The Boat, The Wave, The Snake.
One scene in POSEIDON will live with you long after you’ve dried off and found your land legs: Kurt Russell actually drowning. Literally. In a move that is half-Method/half-Madness, Russell lets his lungs purposely fill with water to achieve what looks like someone actually drowning. And actually drowns! It was arranged that lifeguards retrieve him before he went all the way – yet what a risk for a few seconds of disturbing realism! Where is that fine line that separates the spark of life from the nullity of death? He might have escaped from New York and LA, but could Snake Plissken actually escape Death itself?
POSEIDON is the well-made remake of THE POSEIDON ADVENTURE (1972), with much more water and a lot less shouting.
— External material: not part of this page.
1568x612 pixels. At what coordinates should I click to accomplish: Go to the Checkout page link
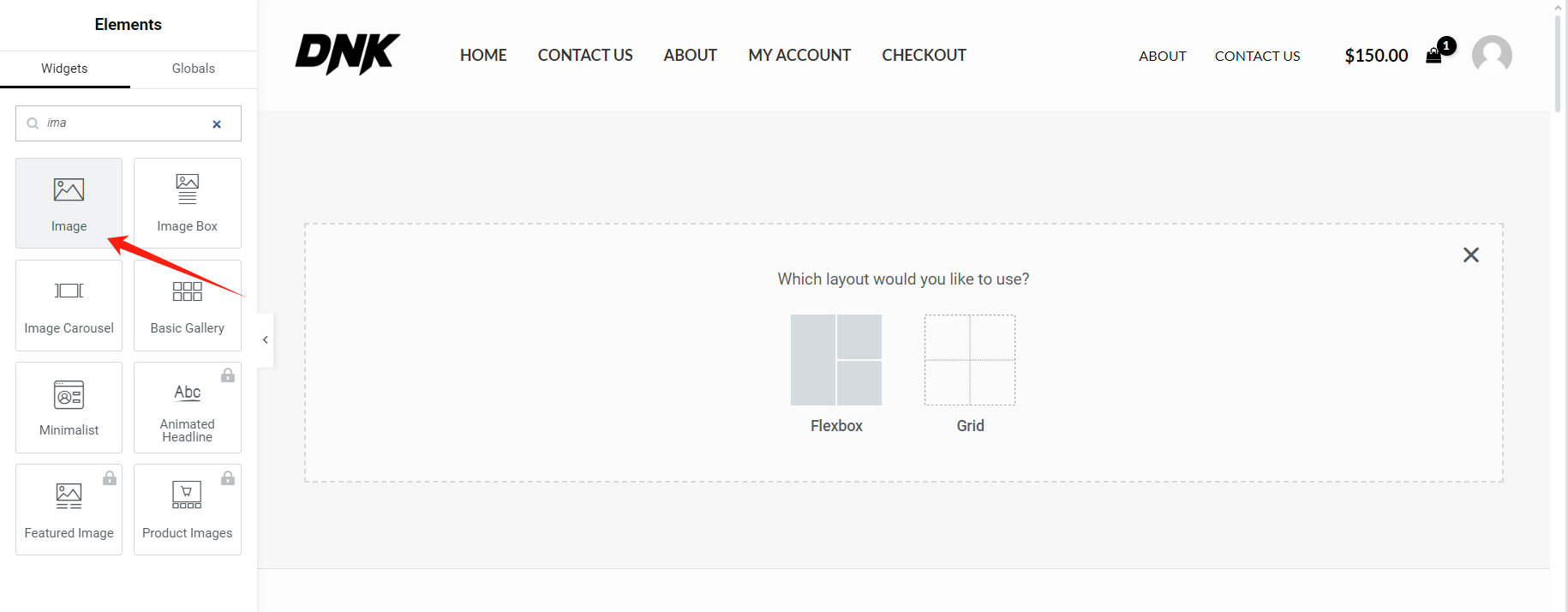924,55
After we meet the human-interest stories onboard, the titular ocean liner is capsized by a tidal wave and floats upside down, leaving those human-interest stories to battle their way to the bottom of the ship to escape through its hull, amidst explosions, rising seawater, and the two leads trying not to be the bottom in their uneasy macho alliance.
Starring Kurt Russell and Josh Lucas in the wet roles made famous by Ernest Borgnine and Gene Hackman shouting at each other. Lucas is kinda Hackman’s role, not a priest but just as randy, a professional gambler hunting a MILF in the form of Jacinda Barrett. Russell takes up the slack in the kinda-Borgnine role, though not husband to a hooker, but something far more psychologically damaging – father to a libidinous chick (Emmy Rossum), whom he is constantly blocking from having The Sex with her boyfriend, (Mike Vogel). He’s a former mayor, at one point, establishing his bona fides in a rescue, by claiming, “I used to be a fireman.” Yeh, we saw BACKDRAFT – but can you lift this frickin’ girder off my legs?! People are so stupid, they’d more likely trust you if you claimed to be Snake Plissken.
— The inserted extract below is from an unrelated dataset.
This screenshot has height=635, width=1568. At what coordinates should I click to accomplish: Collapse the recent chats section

In the pathos Red Buttons role, Richard Dreyfuss, as a sad gay man (is that an oxymoron?) waiting for a call from his ex-lover on this New Year’s Eve. A bittersweet humor in his suicide attempt: forlornly stepping out onto the deck to make a call at midnight, no reply; he throws his phone overboard, steps to the railing, climbs with the intent to follow his phone… and sees the tidal wave in the distance. Here’s the funny part: he steps down from the railing. Uh, wouldn’t it have been easier to die by actually jumping into the tidal wave than going back into the ship and suffering bruises, blood, lungfuls of seawater, people kicking your face as they’re climbing over you and Republican anti-gay policies?
Kevin Dillon as Lucky Larry. With a personality as conceited as his name, yeah, we’re pretty much rooting for the tsunami. Singer with Black Eyed Peas and the ship band, Fergie, hugs Captain Andre Braugher during a fatal dunking. For them, there’ll be no morning after…
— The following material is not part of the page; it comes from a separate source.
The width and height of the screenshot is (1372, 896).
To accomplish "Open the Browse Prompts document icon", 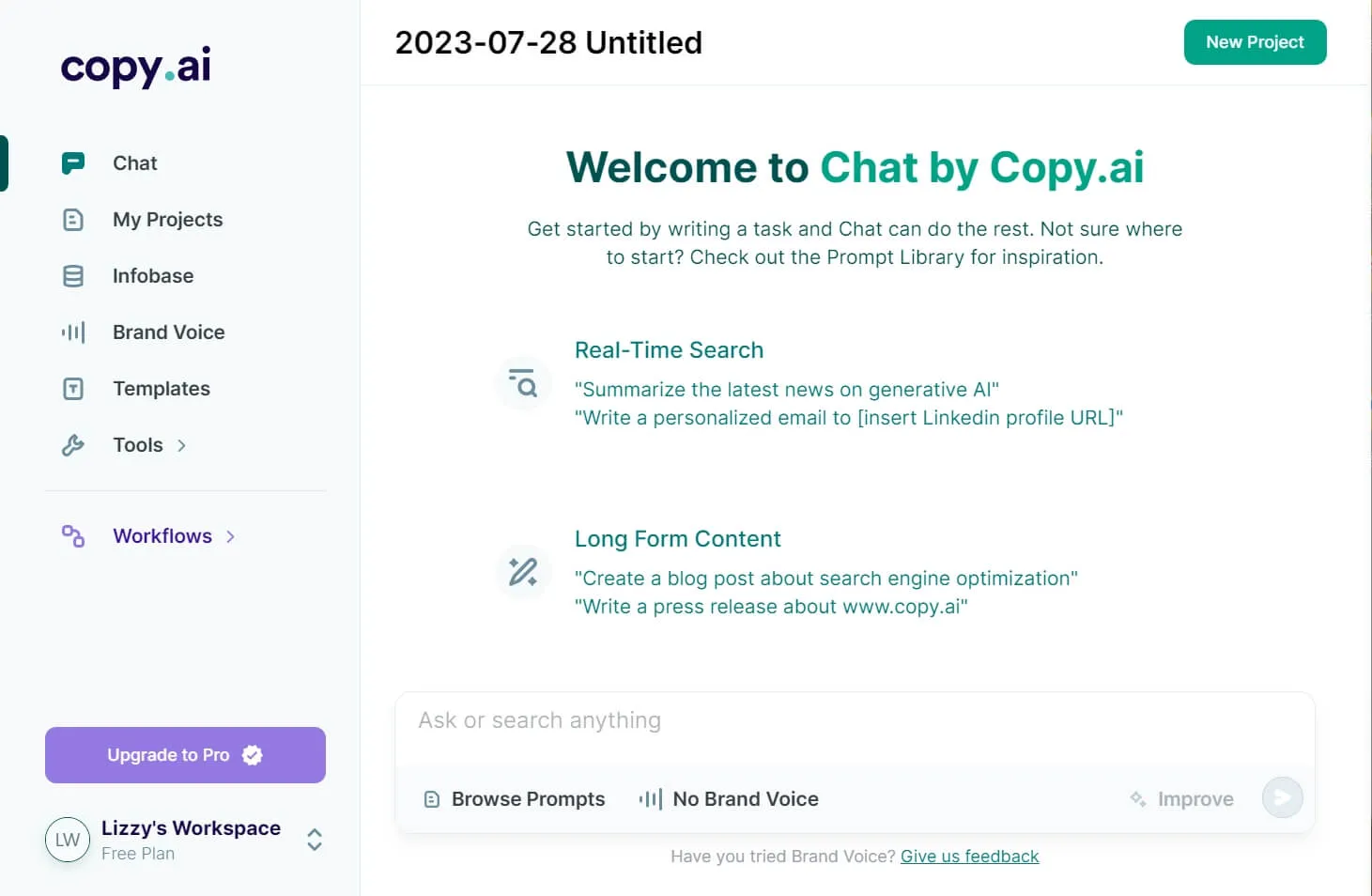I will pos(432,798).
Some gruesome deaths when the ship capsizes, but none more personal and disturbing than that of Freddy Rodriguez (in the Roddy MacDowall role as the waiter); a seemingly un-human decision made by Dreyfuss to sacrifice Rodriguez. But we need to look past the “social” contract to basic human survival. Dreyfuss (complicit with everyone else) exhibited nothing that our species doesn’t exhibit every second of every day – selfishness – to ensure survival. So much for No Man Left Behind.
Director Wolfgang Petersen and screenwriter Mark Protosevich (from Paul Gallico‘s The Poseidon Adventure) have inserted more terrifying primal fear sequences than Irwin Allen’s ’76 blockbuster; like being caught in an air shaft while water is rising, a grate at the top that won’t open; or forced to fill a chamber with water to force its valve to open and let them through – not one sliver of air at the top of the chamber, waiting in solid liquid for the valve to clank open. And then there’s Kurt’s disturbing paroxysms gulping water to actually drown…
At one point, Josh Lucas does what Hackman did at the climax of POSEIDON ADVENTURE. He dives into a lake of fire. As I thought, he simply passed through the flames on the surface and swam under them. I thought Hackman would do the same thing back in ’76 – but why and how did he die at that moment? Was it the fall? Surely not the fire on the surface of the water. In that king of disaster movies, that was the real disaster – giving up Hackman to the flames. At least he went out doing what he did best – shouting at Ernest Borgnine.